What to do: There is material below. Print exactly the lines starting at the line with "Privatlivspolitik (62, 2568)" and ending at the line with "Annoncering (54, 2529)", ends included, and no others.

•••••

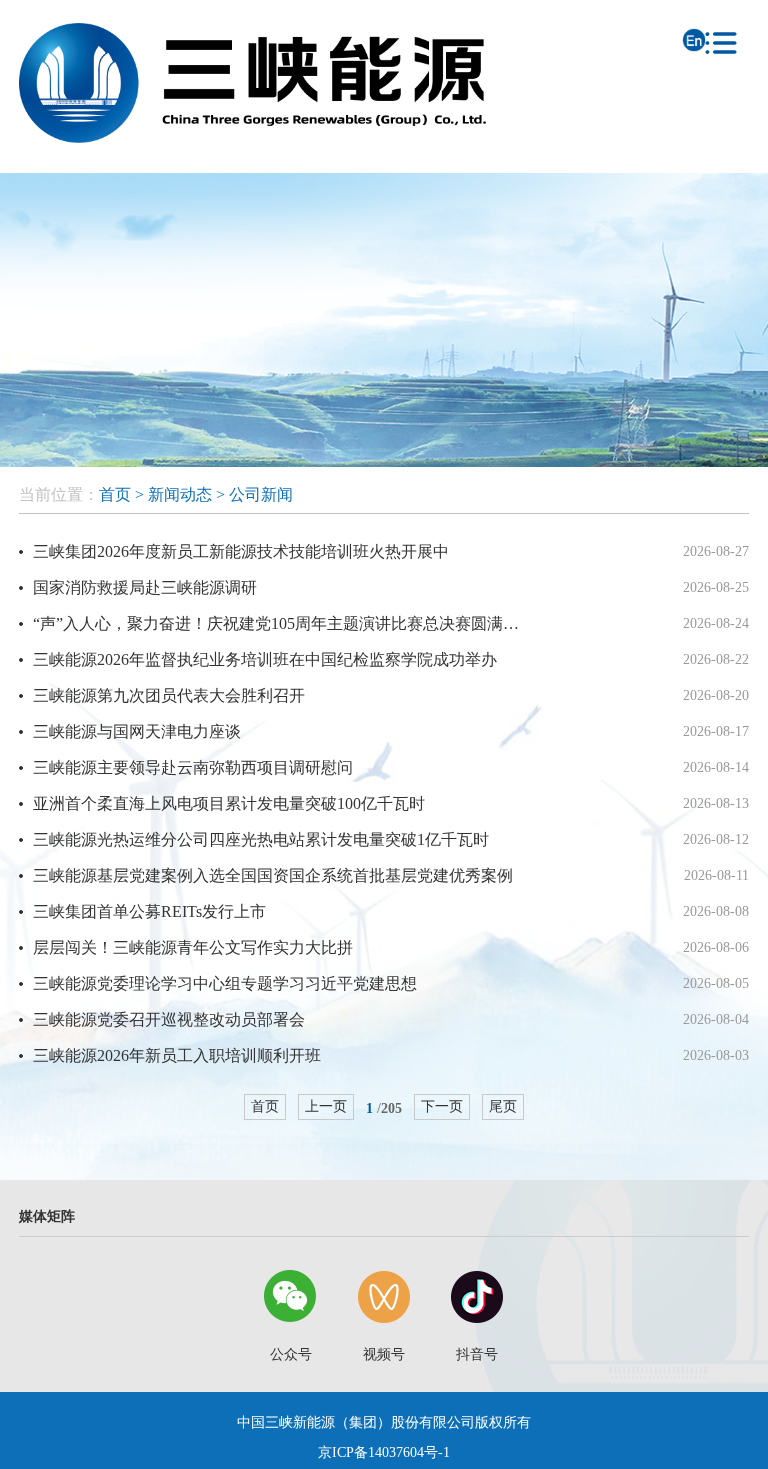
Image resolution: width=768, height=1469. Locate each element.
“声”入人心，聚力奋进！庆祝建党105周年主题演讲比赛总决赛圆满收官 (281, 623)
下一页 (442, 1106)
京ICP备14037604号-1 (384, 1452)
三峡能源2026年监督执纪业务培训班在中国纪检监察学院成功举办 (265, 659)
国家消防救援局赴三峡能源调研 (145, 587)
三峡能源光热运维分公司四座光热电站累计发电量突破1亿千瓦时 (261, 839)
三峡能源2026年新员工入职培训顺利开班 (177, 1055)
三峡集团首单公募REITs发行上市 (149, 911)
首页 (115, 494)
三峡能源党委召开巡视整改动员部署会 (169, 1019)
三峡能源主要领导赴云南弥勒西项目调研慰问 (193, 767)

•••••

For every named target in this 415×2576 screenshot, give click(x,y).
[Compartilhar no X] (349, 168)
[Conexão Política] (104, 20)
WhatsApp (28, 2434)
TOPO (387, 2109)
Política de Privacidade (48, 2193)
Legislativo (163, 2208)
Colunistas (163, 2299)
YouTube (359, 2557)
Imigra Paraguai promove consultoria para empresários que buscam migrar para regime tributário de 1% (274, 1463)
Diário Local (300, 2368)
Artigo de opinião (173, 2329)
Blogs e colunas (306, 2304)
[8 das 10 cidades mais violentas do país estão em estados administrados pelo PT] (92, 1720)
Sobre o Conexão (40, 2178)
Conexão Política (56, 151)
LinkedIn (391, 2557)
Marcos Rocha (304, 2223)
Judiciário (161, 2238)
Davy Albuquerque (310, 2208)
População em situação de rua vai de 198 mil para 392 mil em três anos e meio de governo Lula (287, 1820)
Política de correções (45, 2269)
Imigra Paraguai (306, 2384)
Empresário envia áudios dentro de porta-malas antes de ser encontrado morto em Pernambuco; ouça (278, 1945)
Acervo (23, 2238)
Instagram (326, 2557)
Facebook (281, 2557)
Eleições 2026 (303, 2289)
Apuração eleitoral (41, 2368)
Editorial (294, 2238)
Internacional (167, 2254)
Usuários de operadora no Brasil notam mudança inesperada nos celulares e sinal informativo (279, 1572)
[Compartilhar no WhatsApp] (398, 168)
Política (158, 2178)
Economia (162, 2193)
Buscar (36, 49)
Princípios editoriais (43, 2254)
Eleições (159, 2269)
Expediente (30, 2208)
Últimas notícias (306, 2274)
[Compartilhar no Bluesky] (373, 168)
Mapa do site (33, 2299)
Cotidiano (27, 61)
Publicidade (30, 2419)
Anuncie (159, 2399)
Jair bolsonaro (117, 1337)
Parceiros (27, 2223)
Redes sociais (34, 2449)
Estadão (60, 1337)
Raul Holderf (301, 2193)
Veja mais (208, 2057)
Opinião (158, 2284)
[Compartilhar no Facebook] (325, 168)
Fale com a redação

•••••

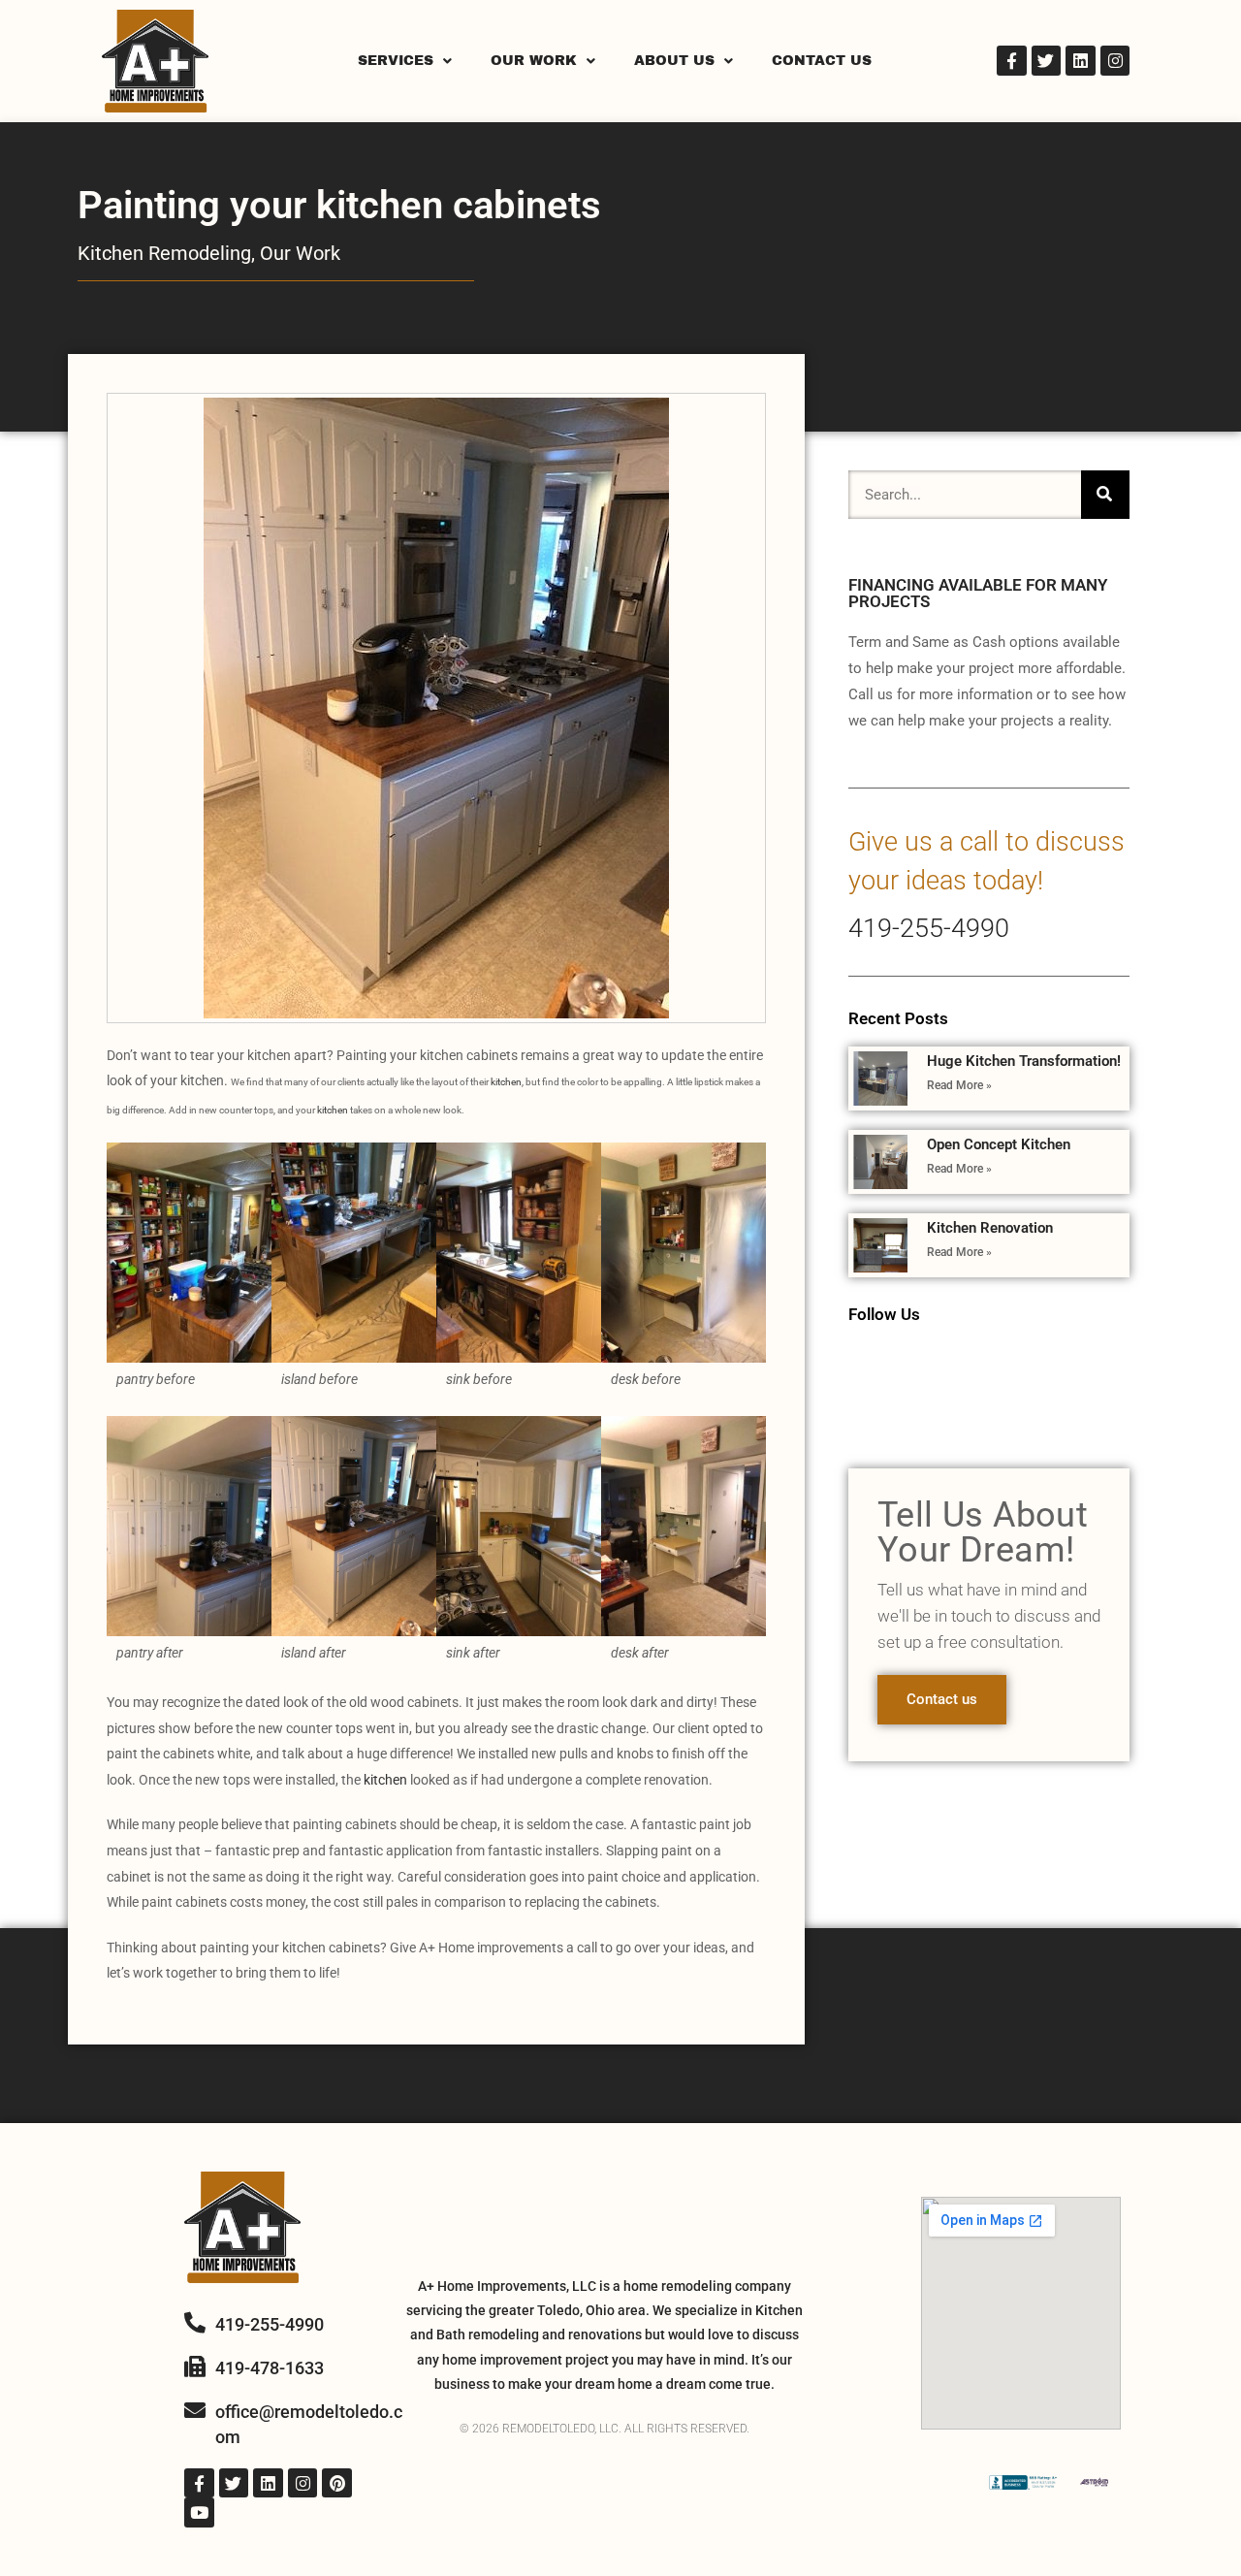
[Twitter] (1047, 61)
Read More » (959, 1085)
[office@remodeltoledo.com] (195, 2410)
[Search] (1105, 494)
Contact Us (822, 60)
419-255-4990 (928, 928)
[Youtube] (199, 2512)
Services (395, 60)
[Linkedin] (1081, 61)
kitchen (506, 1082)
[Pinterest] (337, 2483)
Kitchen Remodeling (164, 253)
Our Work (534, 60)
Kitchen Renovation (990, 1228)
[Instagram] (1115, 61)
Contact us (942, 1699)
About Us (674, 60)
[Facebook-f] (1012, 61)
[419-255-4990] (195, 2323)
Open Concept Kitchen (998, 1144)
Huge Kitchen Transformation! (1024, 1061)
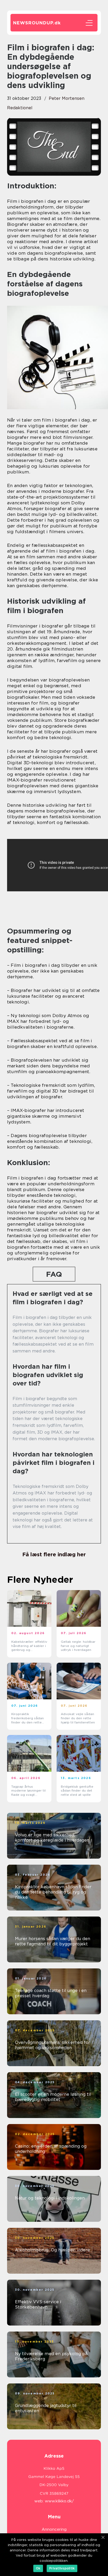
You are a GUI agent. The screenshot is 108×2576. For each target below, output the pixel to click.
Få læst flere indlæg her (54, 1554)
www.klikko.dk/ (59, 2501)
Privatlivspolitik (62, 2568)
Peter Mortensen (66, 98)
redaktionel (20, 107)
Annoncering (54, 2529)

•••••

Response area:
Privatlivspolitik (62, 2568)
Peter Mortensen (66, 98)
redaktionel (20, 107)
Annoncering (54, 2529)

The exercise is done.